Trzeba też podać najważniejsze wydarzenia w dziejach danej ziemi (np. powstanie parafii, przemysłu, znane bitwy, klęski żywiołowe, migracje); informacje o najważniejszych zabytkach, dawnych cmentarzach, mogiłach, itp.; tradycje kulturalne: lokalne kulty świętych, stosunki wyznaniowe, legendy; tradycje gospodarcze, warunki i osobliwości przyrodnicze, itp.
Bitwa wygrana lub nie
- W dziejach gminy Drzycim najważniejsze i godne upamiętnienia wydają się wydarzenia z początku jej dziejów pisanych - bitwa pod Drzycimiem - oraz z dziejów najnowszych - energetyka gródecka. W nich należy szukać symboli współczesnego herbu - czytamy na stronie gminy Drzycim.
O ile energetyka gródecka jest znana powszechnie, o tyle sprawa bitwy drzycimskiej wymaga szerszego objaśnienia.

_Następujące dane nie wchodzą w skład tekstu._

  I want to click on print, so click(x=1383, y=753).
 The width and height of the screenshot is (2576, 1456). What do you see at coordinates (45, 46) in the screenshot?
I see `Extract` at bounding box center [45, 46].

https://pomorska.pl/wybrali-herb/ar/6803961
Z ekspertyzy wiadomo, że:
„Najstarsza informacja pisana o Drzycimiu pochodzi z 1091 r. Nad Wdą istniał już wówczas gród, pod którym miała miejsce opisana przez kronikarza zwanego Gallem Anonimem bitwa wojsk księcia Władysława Hermana dążącego do podboju Pomorza z broniącymi się Pomorzanami. Gall opisuje starcie jako zwycięskie dla Polaków, zdaniem historyków - być może - efekt bitwy był odwrotny. Gród ten istniał w następnych stuleciach jako ośrodek obronny. Stąd nazwa miejscowa Gródek”.
- Z powodu niezaakceptowania przez Komisję poprzednich ekspertyz heraldycznych, podjęliśmy decyzję, że zapłacimy za ekspertyzę po, czyli taką, która doprowadzi do uchwalenia symboli naszej gminy - dodaje wójt.
Kosztowało to 7 tys. zł.
Można korzystać
Jak gmina zamierza promować nowo ustanowione symbole?
- W tegorocznym budżecie brakuje funduszy na promocję - wyjaśnia wójt. - Ale już możemy udostępniać herb firmom lub instytucjom, które zechcą umieścić go np. w swoich folderach czy na stronach internetowych.
Zainteresowani muszą zgłosić pomysł w urzędzie.